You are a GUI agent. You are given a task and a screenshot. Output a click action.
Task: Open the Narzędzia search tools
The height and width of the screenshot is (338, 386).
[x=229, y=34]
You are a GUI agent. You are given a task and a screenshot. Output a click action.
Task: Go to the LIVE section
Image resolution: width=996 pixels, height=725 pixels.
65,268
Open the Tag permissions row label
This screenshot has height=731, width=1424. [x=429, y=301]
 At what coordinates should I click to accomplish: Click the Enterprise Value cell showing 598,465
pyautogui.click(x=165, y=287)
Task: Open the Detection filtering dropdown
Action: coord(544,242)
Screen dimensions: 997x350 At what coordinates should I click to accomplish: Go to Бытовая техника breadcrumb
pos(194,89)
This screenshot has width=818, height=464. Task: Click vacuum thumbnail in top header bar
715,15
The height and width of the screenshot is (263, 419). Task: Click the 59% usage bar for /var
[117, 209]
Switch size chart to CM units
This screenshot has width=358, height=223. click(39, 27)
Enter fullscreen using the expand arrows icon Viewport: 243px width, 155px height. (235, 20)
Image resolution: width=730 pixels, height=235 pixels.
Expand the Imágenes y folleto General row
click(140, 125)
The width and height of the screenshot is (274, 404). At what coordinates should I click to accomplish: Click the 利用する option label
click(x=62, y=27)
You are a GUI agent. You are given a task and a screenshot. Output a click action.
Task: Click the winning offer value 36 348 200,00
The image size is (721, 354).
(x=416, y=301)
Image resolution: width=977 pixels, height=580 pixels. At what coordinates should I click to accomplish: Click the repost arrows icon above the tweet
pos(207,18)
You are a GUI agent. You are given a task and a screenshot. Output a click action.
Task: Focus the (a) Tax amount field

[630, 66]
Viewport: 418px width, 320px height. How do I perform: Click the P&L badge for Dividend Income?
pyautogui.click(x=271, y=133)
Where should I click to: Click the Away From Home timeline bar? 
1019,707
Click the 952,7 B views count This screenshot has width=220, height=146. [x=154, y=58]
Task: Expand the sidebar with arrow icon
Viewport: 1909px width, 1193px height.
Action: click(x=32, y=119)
:::::
Task item:
Repeat the data in full, exactly as supplied.

Exercise answer:
You are a GUI agent. You are given a task and a screenshot. Output a click action.
Task: Open the Narzędzia search tools
The height and width of the screenshot is (338, 386).
[x=229, y=34]
You are a GUI agent. You are given a task and a screenshot. Output a click action.
Task: Go to the LIVE section
Image resolution: width=996 pixels, height=725 pixels.
65,268
Open the Tag permissions row label
This screenshot has height=731, width=1424. [x=429, y=301]
 At what coordinates should I click to accomplish: Click the Enterprise Value cell showing 598,465
pyautogui.click(x=165, y=287)
Task: Open the Detection filtering dropdown
Action: coord(544,242)
Screen dimensions: 997x350 At what coordinates should I click to accomplish: Go to Бытовая техника breadcrumb
pos(194,89)
This screenshot has width=818, height=464. Task: Click vacuum thumbnail in top header bar
715,15
The height and width of the screenshot is (263, 419). Task: Click the 59% usage bar for /var
[117, 209]
Switch size chart to CM units
This screenshot has width=358, height=223. click(39, 27)
Enter fullscreen using the expand arrows icon Viewport: 243px width, 155px height. (235, 20)
Image resolution: width=730 pixels, height=235 pixels.
Expand the Imágenes y folleto General row
click(140, 125)
The width and height of the screenshot is (274, 404). At what coordinates should I click to accomplish: Click the 利用する option label
click(x=62, y=27)
You are a GUI agent. You are given a task and a screenshot. Output a click action.
Task: Click the winning offer value 36 348 200,00
The image size is (721, 354).
(x=416, y=301)
Image resolution: width=977 pixels, height=580 pixels. At what coordinates should I click to accomplish: Click the repost arrows icon above the tweet
pos(207,18)
You are a GUI agent. You are given a task and a screenshot. Output a click action.
Task: Focus the (a) Tax amount field

[630, 66]
Viewport: 418px width, 320px height. How do I perform: Click the P&L badge for Dividend Income?
pyautogui.click(x=271, y=133)
Where should I click to: Click the Away From Home timeline bar? 
1019,707
Click the 952,7 B views count This screenshot has width=220, height=146. [x=154, y=58]
Task: Expand the sidebar with arrow icon
Viewport: 1909px width, 1193px height.
Action: click(x=32, y=119)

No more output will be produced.